=== Section Start ===

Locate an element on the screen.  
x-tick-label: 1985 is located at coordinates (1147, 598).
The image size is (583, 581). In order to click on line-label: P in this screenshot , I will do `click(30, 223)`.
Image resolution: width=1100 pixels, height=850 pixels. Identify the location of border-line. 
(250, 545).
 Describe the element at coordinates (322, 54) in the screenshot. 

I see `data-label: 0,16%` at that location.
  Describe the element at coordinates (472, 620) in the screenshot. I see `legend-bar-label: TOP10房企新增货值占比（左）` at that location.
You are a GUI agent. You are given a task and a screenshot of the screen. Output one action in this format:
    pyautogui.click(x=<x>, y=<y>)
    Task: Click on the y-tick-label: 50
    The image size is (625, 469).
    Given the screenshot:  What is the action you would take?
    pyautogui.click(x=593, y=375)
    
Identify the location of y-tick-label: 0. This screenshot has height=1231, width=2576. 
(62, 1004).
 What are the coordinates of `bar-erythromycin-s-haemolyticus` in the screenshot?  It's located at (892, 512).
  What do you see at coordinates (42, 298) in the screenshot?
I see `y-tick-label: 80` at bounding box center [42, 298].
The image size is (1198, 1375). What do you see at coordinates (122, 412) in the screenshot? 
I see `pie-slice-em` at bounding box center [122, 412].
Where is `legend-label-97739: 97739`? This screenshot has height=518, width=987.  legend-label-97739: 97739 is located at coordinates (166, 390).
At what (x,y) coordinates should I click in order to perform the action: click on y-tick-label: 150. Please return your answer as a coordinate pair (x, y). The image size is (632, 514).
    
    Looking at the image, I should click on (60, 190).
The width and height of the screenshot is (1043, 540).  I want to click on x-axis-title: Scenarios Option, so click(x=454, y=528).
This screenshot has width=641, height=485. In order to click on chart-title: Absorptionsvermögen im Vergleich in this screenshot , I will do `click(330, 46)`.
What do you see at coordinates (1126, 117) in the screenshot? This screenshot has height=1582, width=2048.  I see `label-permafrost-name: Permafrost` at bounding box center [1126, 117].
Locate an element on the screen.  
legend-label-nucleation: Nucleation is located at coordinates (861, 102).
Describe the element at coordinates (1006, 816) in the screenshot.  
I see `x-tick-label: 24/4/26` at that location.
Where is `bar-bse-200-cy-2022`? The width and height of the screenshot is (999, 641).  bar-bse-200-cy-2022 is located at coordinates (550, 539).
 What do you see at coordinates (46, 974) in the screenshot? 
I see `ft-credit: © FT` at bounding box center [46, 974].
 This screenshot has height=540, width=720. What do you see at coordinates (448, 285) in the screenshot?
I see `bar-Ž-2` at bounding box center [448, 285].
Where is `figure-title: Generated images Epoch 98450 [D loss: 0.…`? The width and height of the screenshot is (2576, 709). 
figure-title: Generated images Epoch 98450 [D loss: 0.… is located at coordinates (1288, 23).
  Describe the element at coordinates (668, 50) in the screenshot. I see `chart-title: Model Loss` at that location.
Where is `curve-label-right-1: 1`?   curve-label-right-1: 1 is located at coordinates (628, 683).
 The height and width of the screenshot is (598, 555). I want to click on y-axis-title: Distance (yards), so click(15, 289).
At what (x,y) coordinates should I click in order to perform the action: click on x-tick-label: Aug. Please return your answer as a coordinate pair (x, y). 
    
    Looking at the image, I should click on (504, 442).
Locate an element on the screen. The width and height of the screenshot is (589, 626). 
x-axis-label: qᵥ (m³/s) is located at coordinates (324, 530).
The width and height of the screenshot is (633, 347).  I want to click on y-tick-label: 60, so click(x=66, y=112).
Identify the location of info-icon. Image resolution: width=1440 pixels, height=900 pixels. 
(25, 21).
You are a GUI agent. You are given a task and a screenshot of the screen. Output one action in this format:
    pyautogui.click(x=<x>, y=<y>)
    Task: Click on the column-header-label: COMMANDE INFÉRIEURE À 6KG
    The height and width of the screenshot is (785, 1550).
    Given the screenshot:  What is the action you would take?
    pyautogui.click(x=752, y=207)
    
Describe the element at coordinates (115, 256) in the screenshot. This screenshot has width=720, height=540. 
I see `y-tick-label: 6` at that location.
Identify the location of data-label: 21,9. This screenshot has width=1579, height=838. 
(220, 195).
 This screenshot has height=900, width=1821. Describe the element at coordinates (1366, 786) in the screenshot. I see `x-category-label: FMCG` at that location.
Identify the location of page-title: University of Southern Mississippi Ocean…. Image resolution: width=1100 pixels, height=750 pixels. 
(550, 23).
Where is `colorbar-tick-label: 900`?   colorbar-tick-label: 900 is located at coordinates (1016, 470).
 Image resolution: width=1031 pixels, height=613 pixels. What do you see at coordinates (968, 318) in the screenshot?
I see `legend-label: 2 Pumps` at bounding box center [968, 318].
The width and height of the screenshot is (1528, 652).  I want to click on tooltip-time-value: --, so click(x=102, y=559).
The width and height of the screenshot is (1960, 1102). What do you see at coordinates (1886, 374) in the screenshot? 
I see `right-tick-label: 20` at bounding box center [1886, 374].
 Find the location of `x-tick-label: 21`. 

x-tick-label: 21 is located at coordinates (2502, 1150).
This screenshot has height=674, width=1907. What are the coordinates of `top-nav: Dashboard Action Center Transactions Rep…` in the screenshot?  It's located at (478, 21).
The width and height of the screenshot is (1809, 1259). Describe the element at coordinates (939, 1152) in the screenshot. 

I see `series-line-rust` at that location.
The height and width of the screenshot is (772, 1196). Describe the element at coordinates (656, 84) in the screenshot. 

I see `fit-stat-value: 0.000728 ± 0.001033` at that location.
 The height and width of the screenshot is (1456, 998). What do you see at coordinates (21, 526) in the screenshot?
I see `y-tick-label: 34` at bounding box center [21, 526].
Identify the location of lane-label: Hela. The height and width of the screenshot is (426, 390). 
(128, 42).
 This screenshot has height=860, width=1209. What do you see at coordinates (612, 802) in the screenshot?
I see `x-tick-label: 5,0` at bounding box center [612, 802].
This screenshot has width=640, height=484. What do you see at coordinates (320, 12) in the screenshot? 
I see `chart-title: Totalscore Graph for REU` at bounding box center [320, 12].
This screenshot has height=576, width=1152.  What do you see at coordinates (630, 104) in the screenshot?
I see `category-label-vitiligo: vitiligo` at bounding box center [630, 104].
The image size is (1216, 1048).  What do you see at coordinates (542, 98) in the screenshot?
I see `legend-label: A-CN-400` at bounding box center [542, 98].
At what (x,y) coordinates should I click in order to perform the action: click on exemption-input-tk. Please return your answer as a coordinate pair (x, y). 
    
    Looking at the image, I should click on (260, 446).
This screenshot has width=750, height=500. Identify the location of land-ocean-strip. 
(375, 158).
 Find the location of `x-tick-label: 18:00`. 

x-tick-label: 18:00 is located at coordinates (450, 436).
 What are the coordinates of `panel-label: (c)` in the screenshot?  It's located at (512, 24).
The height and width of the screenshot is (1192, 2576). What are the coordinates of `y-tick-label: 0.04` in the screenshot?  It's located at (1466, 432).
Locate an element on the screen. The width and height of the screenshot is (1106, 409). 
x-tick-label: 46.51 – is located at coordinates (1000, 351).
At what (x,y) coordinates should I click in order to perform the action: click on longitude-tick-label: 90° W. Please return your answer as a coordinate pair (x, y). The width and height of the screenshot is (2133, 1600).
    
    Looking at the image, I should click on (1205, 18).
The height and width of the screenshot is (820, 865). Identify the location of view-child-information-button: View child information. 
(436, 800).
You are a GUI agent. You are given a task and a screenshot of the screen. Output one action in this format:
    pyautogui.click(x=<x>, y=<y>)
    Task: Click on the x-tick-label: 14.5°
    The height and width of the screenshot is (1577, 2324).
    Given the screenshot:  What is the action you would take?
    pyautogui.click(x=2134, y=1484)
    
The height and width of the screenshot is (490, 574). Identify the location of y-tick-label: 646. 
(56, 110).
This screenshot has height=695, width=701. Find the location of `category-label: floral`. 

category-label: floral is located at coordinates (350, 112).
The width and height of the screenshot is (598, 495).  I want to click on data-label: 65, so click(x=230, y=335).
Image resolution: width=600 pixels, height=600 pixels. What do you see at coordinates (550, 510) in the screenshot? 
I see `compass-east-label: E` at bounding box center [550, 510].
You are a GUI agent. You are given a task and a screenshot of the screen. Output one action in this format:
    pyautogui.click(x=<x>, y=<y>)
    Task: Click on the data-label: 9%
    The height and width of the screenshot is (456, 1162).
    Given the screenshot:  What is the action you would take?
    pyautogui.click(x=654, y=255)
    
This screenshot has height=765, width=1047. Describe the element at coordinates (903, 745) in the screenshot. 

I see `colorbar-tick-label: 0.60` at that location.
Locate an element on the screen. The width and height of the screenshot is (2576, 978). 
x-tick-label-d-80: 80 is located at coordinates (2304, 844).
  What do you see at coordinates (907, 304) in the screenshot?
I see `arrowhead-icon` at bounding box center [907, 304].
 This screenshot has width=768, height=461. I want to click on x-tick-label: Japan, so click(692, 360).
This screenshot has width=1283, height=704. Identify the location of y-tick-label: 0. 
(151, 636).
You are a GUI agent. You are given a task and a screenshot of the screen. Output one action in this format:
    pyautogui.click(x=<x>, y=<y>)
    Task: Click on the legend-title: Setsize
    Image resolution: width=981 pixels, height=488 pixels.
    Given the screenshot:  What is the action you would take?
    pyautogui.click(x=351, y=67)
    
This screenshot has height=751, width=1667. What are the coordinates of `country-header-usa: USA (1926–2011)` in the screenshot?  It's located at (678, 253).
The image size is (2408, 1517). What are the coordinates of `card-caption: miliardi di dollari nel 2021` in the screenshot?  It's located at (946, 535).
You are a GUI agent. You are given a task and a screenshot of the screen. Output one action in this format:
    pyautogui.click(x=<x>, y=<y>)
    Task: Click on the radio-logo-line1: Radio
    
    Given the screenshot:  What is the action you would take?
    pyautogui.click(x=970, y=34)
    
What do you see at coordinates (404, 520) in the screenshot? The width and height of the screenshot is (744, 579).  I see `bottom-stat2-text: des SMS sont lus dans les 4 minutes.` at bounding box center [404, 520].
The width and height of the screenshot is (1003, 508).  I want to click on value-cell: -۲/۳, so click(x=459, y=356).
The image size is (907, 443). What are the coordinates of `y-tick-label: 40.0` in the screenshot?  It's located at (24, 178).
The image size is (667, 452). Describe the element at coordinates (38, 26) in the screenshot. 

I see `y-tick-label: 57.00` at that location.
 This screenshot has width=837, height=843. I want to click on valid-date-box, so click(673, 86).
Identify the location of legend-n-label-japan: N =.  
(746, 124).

=== Section End ===

# [WHAT IS BEING ASKED]
Reproduce the items above exactly, covering the stretch from the line containing "is (632, 514)." through the line containing "coordinates (550, 539).", with both of those lines included.

# [ANSWER BOX]
At what (x,y) coordinates should I click in order to perform the action: click on y-tick-label: 150. Please return your answer as a coordinate pair (x, y). The image size is (632, 514).
    
    Looking at the image, I should click on (60, 190).
The width and height of the screenshot is (1043, 540).  I want to click on x-axis-title: Scenarios Option, so click(x=454, y=528).
This screenshot has width=641, height=485. In order to click on chart-title: Absorptionsvermögen im Vergleich in this screenshot , I will do `click(330, 46)`.
What do you see at coordinates (1126, 117) in the screenshot? This screenshot has height=1582, width=2048.  I see `label-permafrost-name: Permafrost` at bounding box center [1126, 117].
Locate an element on the screen.  
legend-label-nucleation: Nucleation is located at coordinates (861, 102).
Describe the element at coordinates (1006, 816) in the screenshot.  
I see `x-tick-label: 24/4/26` at that location.
Where is `bar-bse-200-cy-2022`? The width and height of the screenshot is (999, 641).  bar-bse-200-cy-2022 is located at coordinates (550, 539).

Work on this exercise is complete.